Comment by porphyra
4 days ago
Honestly if it actually does score 44.4% on Humanity's Last Exam, that would be super impressive as Gemini 2.5 Pro and o3 with tools only score 26.9% and 24.9%.
4 days ago
Honestly if it actually does score 44.4% on Humanity's Last Exam, that would be super impressive as Gemini 2.5 Pro and o3 with tools only score 26.9% and 24.9%.
Is that not just how scaling goes? It generally feels like the top models are mostly interchangeable and the one that came out at time t+1 will be better than earlier models from time t.
Grok 4 has probably been training when O3 was released, and now that Grok 4 is released, OpenAI is probably preparing O4, Google is preparing Gemini 3 and soon new SOTA benchmark scores will appear.
So it is impressive but not surprising, no? Whoever releases the latest model and has sufficient compute will be SOTA.
Meta had enough compute I think. No SOTA though.
I dunno, "with tools" means different things for different models. It depends on what tools you give it access to. HLE demands a lot of specialized stuff. Like an interpreter for the esoteric programming language Piet for two questions. If you're not standardizing the set of tools, these aren't apples-to-apples numbers.
Even without tools it also outperforms Gemini 2.5 pro and o3, 25.4% compared to 21.6% and 21.0%. Although I wonder if any of the exam was leaked into the training set or if it was specifically trained to be good at benchmarks, llama 4 style.

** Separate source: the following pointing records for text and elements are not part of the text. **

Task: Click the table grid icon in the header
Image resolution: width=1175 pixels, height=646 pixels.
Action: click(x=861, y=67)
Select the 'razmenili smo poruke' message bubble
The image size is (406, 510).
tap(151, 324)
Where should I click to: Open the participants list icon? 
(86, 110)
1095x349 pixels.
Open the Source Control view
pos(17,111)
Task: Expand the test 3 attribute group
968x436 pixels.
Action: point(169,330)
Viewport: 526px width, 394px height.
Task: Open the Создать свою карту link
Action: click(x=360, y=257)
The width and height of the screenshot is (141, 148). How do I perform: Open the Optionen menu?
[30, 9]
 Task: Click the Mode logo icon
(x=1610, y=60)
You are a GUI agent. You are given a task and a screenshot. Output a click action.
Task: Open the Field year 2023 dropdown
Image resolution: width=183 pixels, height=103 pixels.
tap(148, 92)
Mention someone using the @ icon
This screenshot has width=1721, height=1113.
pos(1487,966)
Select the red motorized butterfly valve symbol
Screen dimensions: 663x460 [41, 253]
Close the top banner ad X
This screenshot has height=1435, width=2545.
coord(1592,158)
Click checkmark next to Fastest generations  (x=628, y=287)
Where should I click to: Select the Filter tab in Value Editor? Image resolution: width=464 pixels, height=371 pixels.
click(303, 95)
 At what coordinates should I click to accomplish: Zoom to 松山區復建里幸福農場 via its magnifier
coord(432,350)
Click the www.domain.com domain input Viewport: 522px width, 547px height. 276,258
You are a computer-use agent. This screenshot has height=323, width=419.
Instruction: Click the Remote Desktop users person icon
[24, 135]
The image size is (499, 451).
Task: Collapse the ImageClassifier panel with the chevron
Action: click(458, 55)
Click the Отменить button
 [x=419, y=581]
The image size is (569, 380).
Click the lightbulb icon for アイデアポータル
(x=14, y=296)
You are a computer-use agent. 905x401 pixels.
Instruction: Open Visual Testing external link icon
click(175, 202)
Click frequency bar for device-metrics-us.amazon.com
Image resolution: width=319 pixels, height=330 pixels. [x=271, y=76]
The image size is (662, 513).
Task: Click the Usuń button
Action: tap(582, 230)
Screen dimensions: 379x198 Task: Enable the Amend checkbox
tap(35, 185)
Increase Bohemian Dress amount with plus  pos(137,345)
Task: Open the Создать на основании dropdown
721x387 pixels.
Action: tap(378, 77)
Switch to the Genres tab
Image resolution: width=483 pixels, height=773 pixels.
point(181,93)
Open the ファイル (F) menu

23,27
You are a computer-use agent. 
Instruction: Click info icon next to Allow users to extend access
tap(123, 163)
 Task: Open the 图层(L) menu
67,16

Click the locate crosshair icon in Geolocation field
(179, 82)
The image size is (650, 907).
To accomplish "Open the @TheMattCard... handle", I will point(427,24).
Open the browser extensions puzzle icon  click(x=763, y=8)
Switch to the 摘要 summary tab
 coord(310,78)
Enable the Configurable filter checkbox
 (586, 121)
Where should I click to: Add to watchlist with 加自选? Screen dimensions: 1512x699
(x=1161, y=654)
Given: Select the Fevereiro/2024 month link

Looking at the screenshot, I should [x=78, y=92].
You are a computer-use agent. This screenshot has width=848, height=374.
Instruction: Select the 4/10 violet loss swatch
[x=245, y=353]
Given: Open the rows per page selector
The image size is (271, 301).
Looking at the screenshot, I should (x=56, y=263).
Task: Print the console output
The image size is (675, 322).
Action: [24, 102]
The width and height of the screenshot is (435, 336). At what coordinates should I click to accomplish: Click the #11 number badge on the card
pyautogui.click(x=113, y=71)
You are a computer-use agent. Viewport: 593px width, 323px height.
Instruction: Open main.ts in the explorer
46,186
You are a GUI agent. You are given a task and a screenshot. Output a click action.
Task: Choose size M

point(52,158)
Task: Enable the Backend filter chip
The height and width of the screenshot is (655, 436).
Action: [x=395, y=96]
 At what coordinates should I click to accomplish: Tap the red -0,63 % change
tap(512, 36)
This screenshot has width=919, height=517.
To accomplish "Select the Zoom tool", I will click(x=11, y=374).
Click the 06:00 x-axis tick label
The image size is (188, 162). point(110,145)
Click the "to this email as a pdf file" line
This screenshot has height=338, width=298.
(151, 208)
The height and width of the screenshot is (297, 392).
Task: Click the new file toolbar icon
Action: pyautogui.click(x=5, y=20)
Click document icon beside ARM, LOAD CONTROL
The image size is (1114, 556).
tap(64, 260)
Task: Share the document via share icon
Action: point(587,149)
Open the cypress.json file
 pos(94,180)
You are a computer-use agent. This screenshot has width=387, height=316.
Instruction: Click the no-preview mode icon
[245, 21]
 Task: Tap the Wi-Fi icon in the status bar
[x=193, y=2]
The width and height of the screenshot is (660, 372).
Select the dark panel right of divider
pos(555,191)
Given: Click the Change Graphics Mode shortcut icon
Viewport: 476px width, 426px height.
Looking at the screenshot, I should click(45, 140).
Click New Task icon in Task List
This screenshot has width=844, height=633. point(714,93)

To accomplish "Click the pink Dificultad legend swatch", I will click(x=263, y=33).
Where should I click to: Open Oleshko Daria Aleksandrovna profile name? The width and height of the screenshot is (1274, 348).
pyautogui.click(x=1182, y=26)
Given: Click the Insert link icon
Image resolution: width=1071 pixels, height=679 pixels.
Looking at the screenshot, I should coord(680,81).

would like to see FrontierMath results. Don't have a lot of personal trust in HLE.
"Don't have a lot of personal trust in HLE."
Why?
A lot of the questions are simple subject matter knowledge, and some of them are multiple-choice. Asking LLMs multiple-choice questions is scientific malpractice: it is not interesting that statistical next-token predictors can attain superhuman performance on multiple choice tests. We've all known since children that you can go pretty far on a Scantron by using surface heuristics and a vague familiarity with the material.
I will add that, as an unfair smell test, the very name "Humanity's Last Exam" implies an arrogant contempt for scientific reasoning, and I would not be at all surprised if they were corrupt in a similar way as Frontier Math and OpenAI - maybe xAI funded HLE in exchange for peeking at the questions.
3 replies →
I only know math and out of the 2 examples of math questions I think one of them is wrong. So out of this very limited data I have I don't really trust their problems. OK I'm not sure completely about my claim.